Personal information
- Born: c. 1903 Washington, D.C.
- Died: July 1966 Laurel, Maryland

Career information
- College: Maryland (1923–1926)

Awards and highlights
- 1923 second-team All-American;

= Bill Supplee =

American football player and professor (1903–1966)

William C. "Zuke" Supplee (December 21, 1903 – July 1966) was an American educator and college athlete. He attended the University of Maryland, where he played college football and basketball for the Maryland Terrapins and competed in track & field. In 1923, he received second-team All-America football honors, which made him the first Maryland player honored as such.

==Early life and college==
Supplee was born in Washington, D.C. In 1922, he enrolled at the University of Maryland. During his initial year, he competed on the freshman track and football teams. Supplee earned varsity football letters each of the next three seasons. In 1923, Supplee was named a second-team All-American by the Associated Press, which made him the first Maryland football player to receive All-America honors. His performances during the team's win against Penn and its narrow loss to powerhouse Yale have been cited as the main reasons for his selection. He also received an All-America honorable mention from Walter Camp. In 1924, he was selected for the All-South Atlantic and the All-Maryland football teams, the latter of which was composed of the state's best players. Walter Camp again named Supplee an honorable mention All-American. In his final season in 1925, he served as the football team's captain.

Despite all of his athletic endeavors, Supplee excelled in his academic studies.

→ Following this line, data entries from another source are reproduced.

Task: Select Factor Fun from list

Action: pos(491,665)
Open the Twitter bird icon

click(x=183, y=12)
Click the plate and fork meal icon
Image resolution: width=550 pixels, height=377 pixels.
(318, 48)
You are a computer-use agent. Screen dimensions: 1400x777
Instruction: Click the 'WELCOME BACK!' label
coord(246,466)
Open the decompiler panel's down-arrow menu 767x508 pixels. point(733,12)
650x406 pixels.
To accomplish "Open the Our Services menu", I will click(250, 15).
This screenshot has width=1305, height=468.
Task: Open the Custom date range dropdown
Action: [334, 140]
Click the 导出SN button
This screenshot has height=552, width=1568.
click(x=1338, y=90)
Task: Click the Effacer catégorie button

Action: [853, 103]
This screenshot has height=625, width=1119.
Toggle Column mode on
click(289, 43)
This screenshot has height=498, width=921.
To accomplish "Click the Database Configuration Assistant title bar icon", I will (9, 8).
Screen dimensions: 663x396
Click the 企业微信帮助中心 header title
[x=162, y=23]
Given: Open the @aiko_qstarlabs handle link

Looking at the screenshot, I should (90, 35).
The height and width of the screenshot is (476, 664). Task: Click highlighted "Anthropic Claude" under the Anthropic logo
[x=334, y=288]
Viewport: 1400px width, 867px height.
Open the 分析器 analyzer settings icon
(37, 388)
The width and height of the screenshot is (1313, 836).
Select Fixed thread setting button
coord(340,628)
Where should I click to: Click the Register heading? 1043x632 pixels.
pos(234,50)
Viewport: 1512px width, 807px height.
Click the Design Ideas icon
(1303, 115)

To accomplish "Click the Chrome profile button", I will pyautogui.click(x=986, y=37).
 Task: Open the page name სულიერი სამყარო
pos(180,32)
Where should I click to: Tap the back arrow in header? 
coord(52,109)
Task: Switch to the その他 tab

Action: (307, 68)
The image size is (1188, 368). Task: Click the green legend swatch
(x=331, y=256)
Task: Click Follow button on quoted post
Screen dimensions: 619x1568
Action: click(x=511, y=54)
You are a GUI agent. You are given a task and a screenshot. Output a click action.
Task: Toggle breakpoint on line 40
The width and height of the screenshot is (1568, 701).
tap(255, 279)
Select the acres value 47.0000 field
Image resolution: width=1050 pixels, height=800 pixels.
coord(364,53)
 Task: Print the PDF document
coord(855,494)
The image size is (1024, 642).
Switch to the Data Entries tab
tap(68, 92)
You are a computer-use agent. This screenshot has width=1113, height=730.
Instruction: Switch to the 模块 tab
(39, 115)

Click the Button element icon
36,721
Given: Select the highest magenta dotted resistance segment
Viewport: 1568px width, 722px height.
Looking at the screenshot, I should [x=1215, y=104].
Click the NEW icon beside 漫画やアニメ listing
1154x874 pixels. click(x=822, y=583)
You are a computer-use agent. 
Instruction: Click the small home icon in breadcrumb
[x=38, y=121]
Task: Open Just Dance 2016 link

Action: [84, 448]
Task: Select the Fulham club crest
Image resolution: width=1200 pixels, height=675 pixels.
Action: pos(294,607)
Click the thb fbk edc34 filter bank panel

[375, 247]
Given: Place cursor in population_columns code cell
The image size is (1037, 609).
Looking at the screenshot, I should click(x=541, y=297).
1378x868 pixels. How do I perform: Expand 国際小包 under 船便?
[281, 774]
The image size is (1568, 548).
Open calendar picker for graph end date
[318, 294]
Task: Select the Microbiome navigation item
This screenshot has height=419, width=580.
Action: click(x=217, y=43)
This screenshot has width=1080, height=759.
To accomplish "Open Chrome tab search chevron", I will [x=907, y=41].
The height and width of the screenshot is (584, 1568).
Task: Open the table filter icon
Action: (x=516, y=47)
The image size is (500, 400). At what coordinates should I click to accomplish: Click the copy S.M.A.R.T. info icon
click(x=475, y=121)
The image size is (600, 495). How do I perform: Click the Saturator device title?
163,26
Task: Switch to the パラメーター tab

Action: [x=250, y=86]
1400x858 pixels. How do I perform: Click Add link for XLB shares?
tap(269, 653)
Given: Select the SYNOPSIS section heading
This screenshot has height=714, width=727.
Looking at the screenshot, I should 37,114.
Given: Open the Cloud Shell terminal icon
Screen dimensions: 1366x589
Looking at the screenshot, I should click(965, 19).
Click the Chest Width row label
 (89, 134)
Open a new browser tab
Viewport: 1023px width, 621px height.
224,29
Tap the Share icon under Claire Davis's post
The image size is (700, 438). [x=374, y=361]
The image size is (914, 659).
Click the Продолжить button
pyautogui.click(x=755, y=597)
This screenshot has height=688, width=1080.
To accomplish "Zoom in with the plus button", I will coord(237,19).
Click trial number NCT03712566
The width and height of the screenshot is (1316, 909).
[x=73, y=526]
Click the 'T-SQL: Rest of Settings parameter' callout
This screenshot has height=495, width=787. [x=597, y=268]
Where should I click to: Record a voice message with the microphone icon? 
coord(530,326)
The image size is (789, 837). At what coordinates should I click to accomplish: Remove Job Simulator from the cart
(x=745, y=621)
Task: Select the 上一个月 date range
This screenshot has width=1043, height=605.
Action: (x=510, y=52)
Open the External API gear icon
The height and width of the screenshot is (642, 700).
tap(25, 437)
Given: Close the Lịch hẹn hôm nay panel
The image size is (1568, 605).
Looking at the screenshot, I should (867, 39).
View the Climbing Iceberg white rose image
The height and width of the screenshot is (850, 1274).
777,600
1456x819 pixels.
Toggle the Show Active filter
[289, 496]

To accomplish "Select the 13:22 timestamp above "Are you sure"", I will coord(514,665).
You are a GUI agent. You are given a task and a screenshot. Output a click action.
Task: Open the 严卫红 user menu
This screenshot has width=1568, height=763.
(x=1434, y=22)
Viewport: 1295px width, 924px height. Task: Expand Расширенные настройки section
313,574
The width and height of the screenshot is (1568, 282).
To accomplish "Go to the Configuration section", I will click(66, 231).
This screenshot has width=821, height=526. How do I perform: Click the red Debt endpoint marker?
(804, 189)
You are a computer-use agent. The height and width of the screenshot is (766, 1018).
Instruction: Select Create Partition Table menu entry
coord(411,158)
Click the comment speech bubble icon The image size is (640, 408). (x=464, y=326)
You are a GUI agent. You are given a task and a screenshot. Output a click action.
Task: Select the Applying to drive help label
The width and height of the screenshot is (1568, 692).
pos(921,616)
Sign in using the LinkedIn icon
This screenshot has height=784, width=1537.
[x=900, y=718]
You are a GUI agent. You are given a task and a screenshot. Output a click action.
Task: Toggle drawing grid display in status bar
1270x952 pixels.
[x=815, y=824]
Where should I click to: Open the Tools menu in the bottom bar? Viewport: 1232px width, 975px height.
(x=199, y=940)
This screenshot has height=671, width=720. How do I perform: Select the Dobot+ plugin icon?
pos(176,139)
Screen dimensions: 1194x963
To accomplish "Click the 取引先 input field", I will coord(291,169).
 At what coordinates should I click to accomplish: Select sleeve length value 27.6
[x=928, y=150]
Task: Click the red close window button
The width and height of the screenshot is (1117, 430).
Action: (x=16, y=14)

One of his professors said of him, "To those who slander the American athlete as being a poor student and inferior intellect, I should like to point out Supplee as Maryland's refutation." Supplee graduated in 1926 with a Bachelor of Science degree in education.

==Later life==
He later earned a doctorate and served on the university's faculty as a chemistry professor in the 1940s and 1950s. He also served on the university's athletic board.

Supplee and his wife, Grace, had two daughters. He drowned in 1966 at Rocky Gorge Reservoir in Laurel, Maryland, at the age of 63. His wife, Grace, died in 2000. In 1982, Supplee was posthumously inducted into the University of Maryland Athletic Hall of Fame.